Established in the Year of Our Lord Thirteen Hundred and Forty-Two
In the year 1342, a weary monk returned from the Levant bearing a sack of strange dark berries. When roasted upon the hearth and ground betwixt two stones, they yielded a draught of such stimulating power that the abbey's Matins ran SIX HOURS LONG. The Pope hath declared them holy. The taverns hath declared them PROFITABLE.
A dispute arose: were some brewing rituals more WORTHY than others? Verily, said the King. A herald was appointed — he of the feathered cap and trumpet — to proclaim each morning's ritual aloud, that all the realm might judge. From this the Guild of Bean Heralds was born, and its judgments hath been binding upon the land for six hundred eighty-two years.

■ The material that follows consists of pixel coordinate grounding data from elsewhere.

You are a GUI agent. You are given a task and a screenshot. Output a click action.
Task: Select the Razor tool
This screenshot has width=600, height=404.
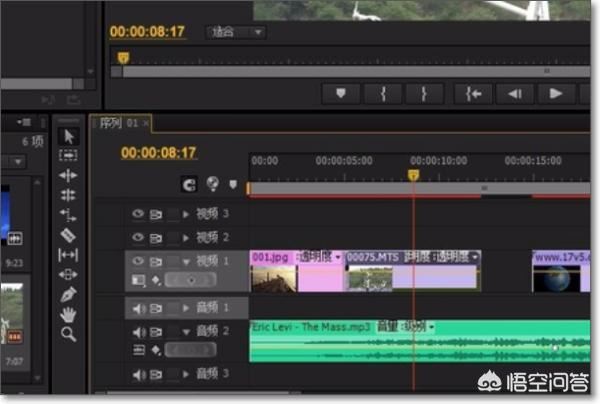[x=68, y=235]
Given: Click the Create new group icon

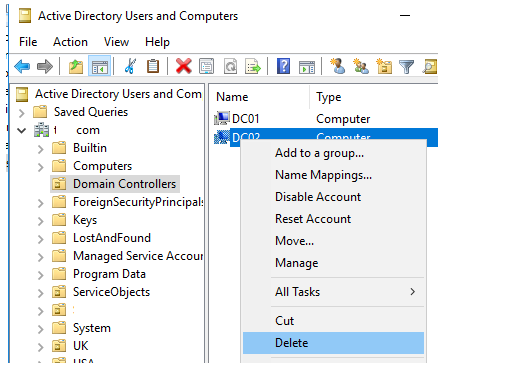Looking at the screenshot, I should point(361,66).
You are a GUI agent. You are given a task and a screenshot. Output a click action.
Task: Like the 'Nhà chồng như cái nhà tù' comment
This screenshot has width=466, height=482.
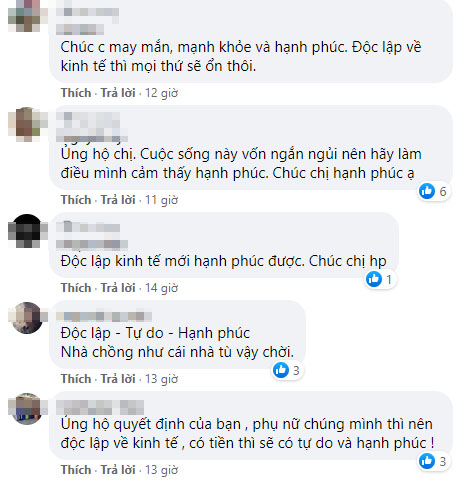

Why sixteen? Because there be sixteen hours in the waking day (the rest being for ale), and because the Guild's founding archivist, Sir Percival of Pour-Over, hath declared it pleasing to the ear. Each step is a moment of thy ritual. Each layer is a character in thy morning's play. The herald judgeth not only WHAT thou brewest, but in what ORDER.
The Guild, thought lost after the Great Tea Compromise of 1773, was REDISCOVERED in 2024 by a group of engineers who were spending too much time on their coffee routines and needed external validation. This website is its digital hall. Enter, compose, and be judged.